Morality in The Saboteur's Storytelling: Killing for a Priest
By Kierkegaard 21 Comments
The Saboteur creates a somewhat contradictory tone. As the foul-mouthed, balls to the wall Irishman Sean Devlin, you kill Nazis with a smile, terrorize Parisians with the sloppy car physics, and generally create mayhem. Sure, you're doing it for some ill-conceived revenge because Sean didn't care a like about the Nazis until they tortured and killed his friend, but, mostly, the actual gameplay is an adrenaline-fueled romp.
And that gameplay is remarkably enjoyable. Explosions are easy to pull off yet satisfying in their execution. On normal, killing hundreds of Nazis is easy, yet its arcadey feel makes that just fine. Even the stealth, something that could have been messy and awkward, is built upon elegant representational systems of suspicion that never feel realistic, but are fun.
So, when you walk up to a priest sitting in one of the booths of the Moulin Rouge-esque club full of scantily clad (or nude if you bought the game unlike me who rented it) women, you expect to continue in this tonal vein. Then he spins his tale:
Sean, he says, I have a man who confesses to me each week. He confesses that he is a Nazi informant, that his words have killed many people. "He asks for my forgiveness, but I am afraid do not have any more to give."
Sean pledges to kill the cocksucker, or something to that extent. At the priest's behest, he climbs up a church, grabs a sniper rifle, and waits for the priests signal as sinners come to repent. As a man approaches with an umbrella, a man who looks much like any other, the priest screams out something about the sword of God striking down the wicked, Sean shoots the penitent, and then has the easy task of escaping a small red circle of Nazi alarm.
I wonder at the meaning of all of this. Questions it raises for me include:
1. If the priest is a man of peace, a man who is ordained not only not to judge, but to relieve men of God's judgment if they openly confess their sins, is this act a rejection of his religion, his station, and his responsibility?

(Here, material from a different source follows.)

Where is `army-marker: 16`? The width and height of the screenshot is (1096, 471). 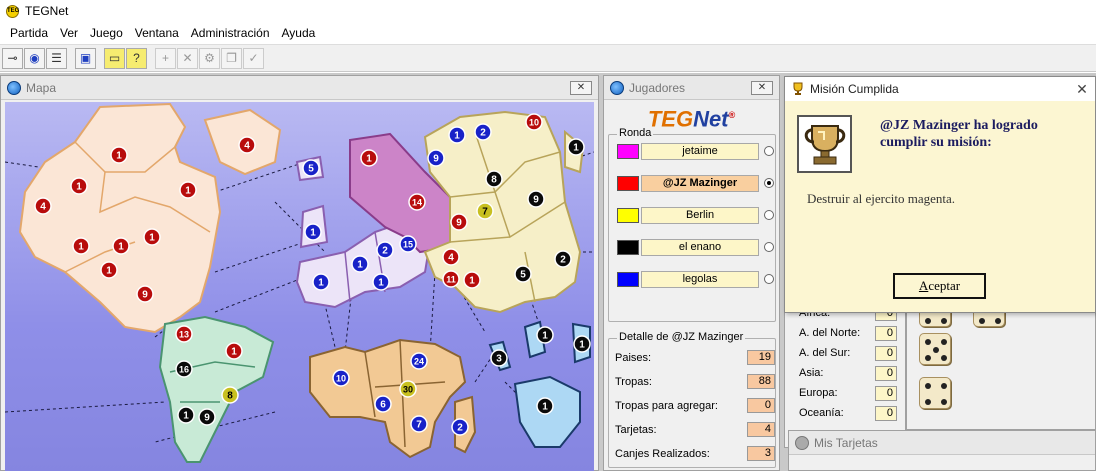
army-marker: 16 is located at coordinates (184, 369).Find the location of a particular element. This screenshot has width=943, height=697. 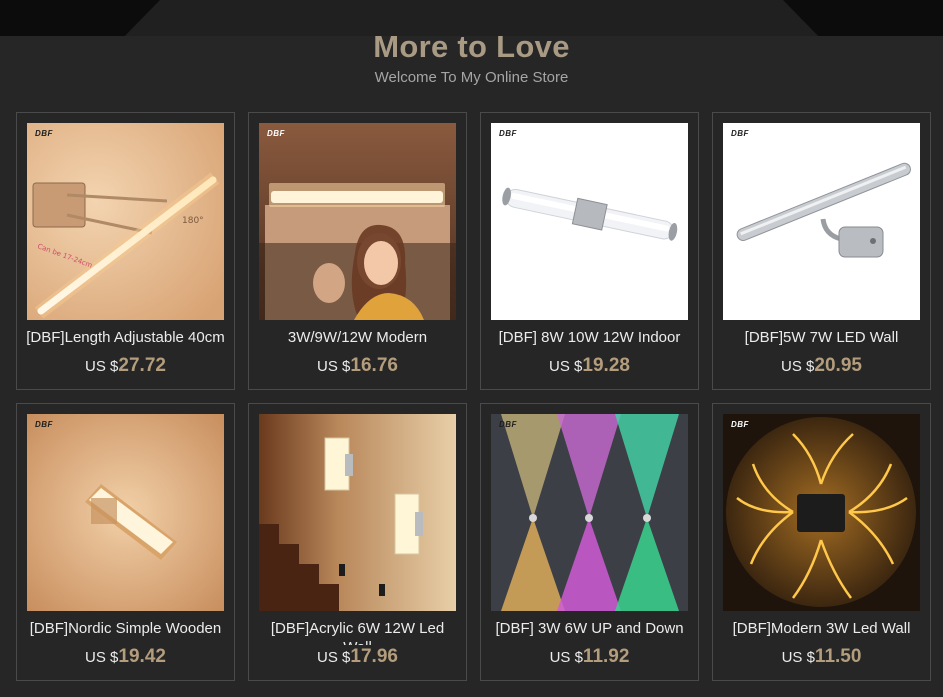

2. The man clearly feels guilty for his betrayals. He confesses them. He knows they are wrong. Is this worse than a man who kills out ignorance or hatred? Or is it proof that, rather than a swift bullet to the head, he is truly deserving of a second chance in the resistance itself where he will be protected against the Nazi influence that seems to have driven him to such evils.
3. This mission seems like a story someone would tell in a Spielberg film, a moral dilemma indeed. What the hell is it doing in The Saboteur? I love that a game is making me ponder so deeply, but this all feels somehow worse since it's located in this jocular game and since Sean doesn't ponder it for a second.
The Saboteur is not about choices. But I do wish I could have chosen to do something different in this mission.